Saved entries
++++++++++++++++++++
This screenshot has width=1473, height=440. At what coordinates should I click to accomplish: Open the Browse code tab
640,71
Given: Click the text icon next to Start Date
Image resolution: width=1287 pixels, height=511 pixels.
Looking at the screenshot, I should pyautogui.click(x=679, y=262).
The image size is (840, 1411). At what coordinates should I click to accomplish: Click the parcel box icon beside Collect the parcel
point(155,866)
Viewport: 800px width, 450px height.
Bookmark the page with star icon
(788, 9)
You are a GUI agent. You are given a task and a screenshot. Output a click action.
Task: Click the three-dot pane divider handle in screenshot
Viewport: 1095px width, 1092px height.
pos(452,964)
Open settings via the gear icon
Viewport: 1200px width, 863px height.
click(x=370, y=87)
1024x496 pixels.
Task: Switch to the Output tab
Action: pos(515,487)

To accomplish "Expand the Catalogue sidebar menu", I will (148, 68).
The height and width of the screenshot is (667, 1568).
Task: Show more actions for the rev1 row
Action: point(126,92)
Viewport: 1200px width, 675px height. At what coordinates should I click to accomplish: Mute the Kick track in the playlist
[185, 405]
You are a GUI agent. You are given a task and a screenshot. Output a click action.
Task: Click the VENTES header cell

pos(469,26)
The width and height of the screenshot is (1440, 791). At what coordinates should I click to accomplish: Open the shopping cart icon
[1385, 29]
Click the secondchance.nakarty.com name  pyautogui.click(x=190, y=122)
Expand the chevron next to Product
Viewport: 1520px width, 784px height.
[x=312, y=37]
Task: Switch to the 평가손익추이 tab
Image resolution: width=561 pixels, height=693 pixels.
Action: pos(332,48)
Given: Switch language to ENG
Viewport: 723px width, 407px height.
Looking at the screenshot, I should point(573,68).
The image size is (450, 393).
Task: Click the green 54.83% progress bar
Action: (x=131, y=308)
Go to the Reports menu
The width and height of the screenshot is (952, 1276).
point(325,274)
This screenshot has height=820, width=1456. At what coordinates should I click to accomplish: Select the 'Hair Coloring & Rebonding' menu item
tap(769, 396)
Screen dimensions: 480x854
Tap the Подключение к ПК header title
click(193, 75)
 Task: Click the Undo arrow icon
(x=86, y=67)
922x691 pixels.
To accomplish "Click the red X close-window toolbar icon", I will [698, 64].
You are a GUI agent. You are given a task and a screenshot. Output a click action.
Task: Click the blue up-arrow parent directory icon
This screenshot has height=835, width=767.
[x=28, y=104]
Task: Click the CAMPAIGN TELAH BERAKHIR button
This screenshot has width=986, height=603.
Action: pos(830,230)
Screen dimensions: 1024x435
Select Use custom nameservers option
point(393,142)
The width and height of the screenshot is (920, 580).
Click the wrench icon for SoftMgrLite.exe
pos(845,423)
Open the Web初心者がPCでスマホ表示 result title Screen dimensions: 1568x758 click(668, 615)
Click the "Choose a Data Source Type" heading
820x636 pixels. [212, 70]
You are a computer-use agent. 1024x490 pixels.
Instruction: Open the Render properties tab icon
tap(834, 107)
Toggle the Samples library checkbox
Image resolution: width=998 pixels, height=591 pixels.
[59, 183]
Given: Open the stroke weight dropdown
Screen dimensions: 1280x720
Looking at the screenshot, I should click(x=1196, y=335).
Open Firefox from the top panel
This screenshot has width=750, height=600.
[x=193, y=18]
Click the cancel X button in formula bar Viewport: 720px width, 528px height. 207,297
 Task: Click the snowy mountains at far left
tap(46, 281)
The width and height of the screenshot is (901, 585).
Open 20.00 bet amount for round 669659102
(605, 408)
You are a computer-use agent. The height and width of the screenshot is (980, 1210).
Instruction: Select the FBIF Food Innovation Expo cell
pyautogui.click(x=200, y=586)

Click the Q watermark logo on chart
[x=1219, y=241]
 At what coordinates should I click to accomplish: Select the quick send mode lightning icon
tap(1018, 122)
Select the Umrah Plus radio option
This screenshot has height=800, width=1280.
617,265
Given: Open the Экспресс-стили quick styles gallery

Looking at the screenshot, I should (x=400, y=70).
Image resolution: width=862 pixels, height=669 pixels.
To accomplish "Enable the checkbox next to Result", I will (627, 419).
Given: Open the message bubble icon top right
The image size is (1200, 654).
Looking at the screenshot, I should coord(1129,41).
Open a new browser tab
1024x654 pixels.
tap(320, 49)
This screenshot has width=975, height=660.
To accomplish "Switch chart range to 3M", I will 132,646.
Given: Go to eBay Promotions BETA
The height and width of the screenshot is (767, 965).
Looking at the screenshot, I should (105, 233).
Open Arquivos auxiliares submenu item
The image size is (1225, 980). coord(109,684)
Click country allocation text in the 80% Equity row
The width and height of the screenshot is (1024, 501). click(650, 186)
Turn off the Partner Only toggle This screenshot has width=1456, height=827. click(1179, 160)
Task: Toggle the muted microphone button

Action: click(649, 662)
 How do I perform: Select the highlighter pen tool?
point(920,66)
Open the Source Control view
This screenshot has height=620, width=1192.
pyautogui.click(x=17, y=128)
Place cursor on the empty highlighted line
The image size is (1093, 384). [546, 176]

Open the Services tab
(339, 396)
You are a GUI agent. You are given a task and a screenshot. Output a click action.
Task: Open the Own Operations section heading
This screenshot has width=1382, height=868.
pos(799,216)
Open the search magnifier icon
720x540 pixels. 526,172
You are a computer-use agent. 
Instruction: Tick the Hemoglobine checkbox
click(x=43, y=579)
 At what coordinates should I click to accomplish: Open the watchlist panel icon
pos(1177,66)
++++++++++++++++++++
| What is being asked |
Reproduce word for word the lines of the records above, beginning at the first and ending with the line where "Given: Switch language to ENG" appears, and nothing past it.

| Exercise answer |
This screenshot has width=1473, height=440. At what coordinates should I click to accomplish: Open the Browse code tab
640,71
Given: Click the text icon next to Start Date
Image resolution: width=1287 pixels, height=511 pixels.
Looking at the screenshot, I should pyautogui.click(x=679, y=262).
The image size is (840, 1411). At what coordinates should I click to accomplish: Click the parcel box icon beside Collect the parcel
point(155,866)
Viewport: 800px width, 450px height.
Bookmark the page with star icon
(788, 9)
You are a GUI agent. You are given a task and a screenshot. Output a click action.
Task: Click the three-dot pane divider handle in screenshot
Viewport: 1095px width, 1092px height.
pos(452,964)
Open settings via the gear icon
Viewport: 1200px width, 863px height.
click(x=370, y=87)
1024x496 pixels.
Task: Switch to the Output tab
Action: pos(515,487)

To accomplish "Expand the Catalogue sidebar menu", I will (148, 68).
The height and width of the screenshot is (667, 1568).
Task: Show more actions for the rev1 row
Action: point(126,92)
Viewport: 1200px width, 675px height. At what coordinates should I click to accomplish: Mute the Kick track in the playlist
[185, 405]
You are a GUI agent. You are given a task and a screenshot. Output a click action.
Task: Click the VENTES header cell

pos(469,26)
The width and height of the screenshot is (1440, 791). At what coordinates should I click to accomplish: Open the shopping cart icon
[1385, 29]
Click the secondchance.nakarty.com name  pyautogui.click(x=190, y=122)
Expand the chevron next to Product
Viewport: 1520px width, 784px height.
[x=312, y=37]
Task: Switch to the 평가손익추이 tab
Image resolution: width=561 pixels, height=693 pixels.
Action: pos(332,48)
Given: Switch language to ENG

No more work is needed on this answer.